Com a leitura d’ “A Alegoria da Caverna”, de Platão, é possível entender como funciona a intolerância. Pode-se entendê-la não só como aversão ao diferente, mas também e, principalmente, como temor pelo que é desconhecido; o que leva ao apego à ignorância. E o que faz a ignorância, além de iludir o ignorante, comodamente? Com certeza é mais fácil iludir-se com verdades vazias, a buscar o conhecimento e ultrapassar as barreiras impostas pela ignorância.

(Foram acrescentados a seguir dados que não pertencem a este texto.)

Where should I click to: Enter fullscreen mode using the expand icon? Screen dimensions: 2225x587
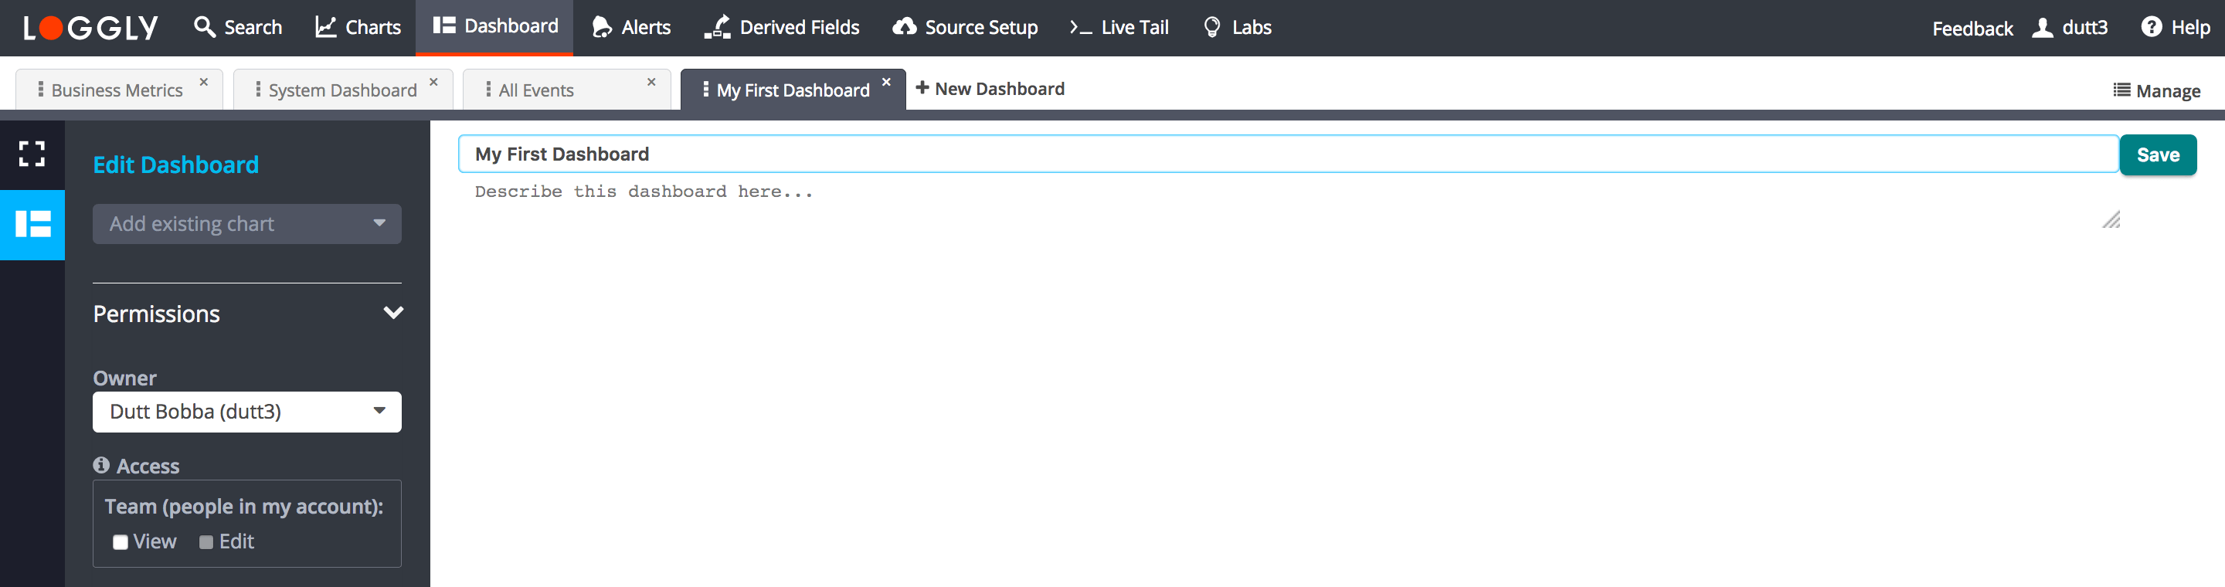tap(32, 154)
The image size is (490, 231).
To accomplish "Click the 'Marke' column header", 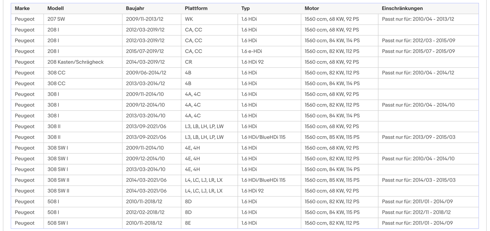I will pos(22,8).
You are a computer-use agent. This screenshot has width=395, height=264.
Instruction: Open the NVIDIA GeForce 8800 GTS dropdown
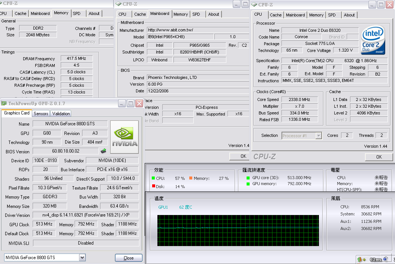pyautogui.click(x=82, y=258)
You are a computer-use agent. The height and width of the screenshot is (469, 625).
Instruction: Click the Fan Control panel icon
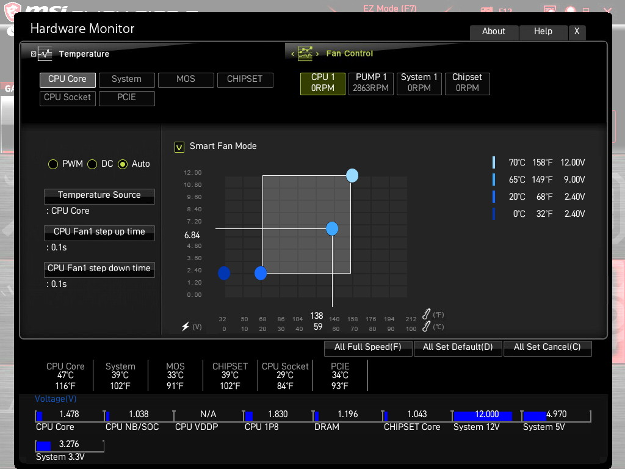click(x=305, y=54)

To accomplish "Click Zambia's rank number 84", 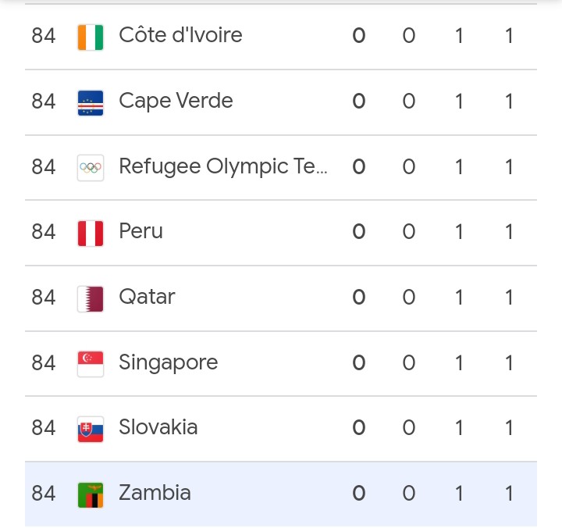I will (x=44, y=493).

Ao sair da caverna, o prisioneiro descobre que todo o conhecimento que lhe foi imposto, constituía-se de ilusões. Todas as definições sobre coisas existentes eram falsas. A partir do momento que a luz do sol atinge seus olhos, ele descobre que comparada a ela, a luz da fogueira não era nada. E quando vê as pessoas, os animais e as plantas, descobre que as sombras que via pela parede da caverna, não eram nada comparado aos seres em si.
Então, quando a luz da sabedoria brilhava no prisioneiro liberto, ele quis emaná-la diante da treva, dissuadindo os outros prisioneiros das ilusões as quais acreditavam serem verdades. Mas ali, dentro da caverna, ele já era diferente; não mais se tratava de um membro da massa; mas agora da minoria. E ao explicitar sua diferença para com a massa, depara-se com a intolerância. Ali na caverna, ninguém se submeteria às dores sofridas pelo prisioneiro liberto, em seu desapego à ignorância. Muito mais cômodo a eles seria aceitar as ilusões, acreditando ainda tratar-se de verdades. Temiam o desconhecido. Temiam perceber que tudo o que entendiam por verdade, era apenas uma sombra do que é real.
Fazendo um paralelo entre a Alegoria e o cotidiano, o que se percebe? Uma sociedade a que verdades foram impostas – majoritariamente pela Igreja e pela mídia. Quem são esses donos da verdade absoluta, senão seres humanos? Qual a garantia de que tais verdades absolutas não passam de ilusões? E mesmo sem tal garantia, o que é presenciado no cotidiano? Os que acreditam nas verdades impostas agem da mesma forma como a massa de indivíduos que não saíram da caverna. A intolerância perante as minorias.
E a paz – a boa convivência – nunca será total, quando afastada da sabedoria. Esta segunda, por sua vez, nunca será alcançada se o indivíduo limitar-se, não tolerando o diferente. Pois é das diferenças que aprendemos o novo. O igual já é conhecido, certo?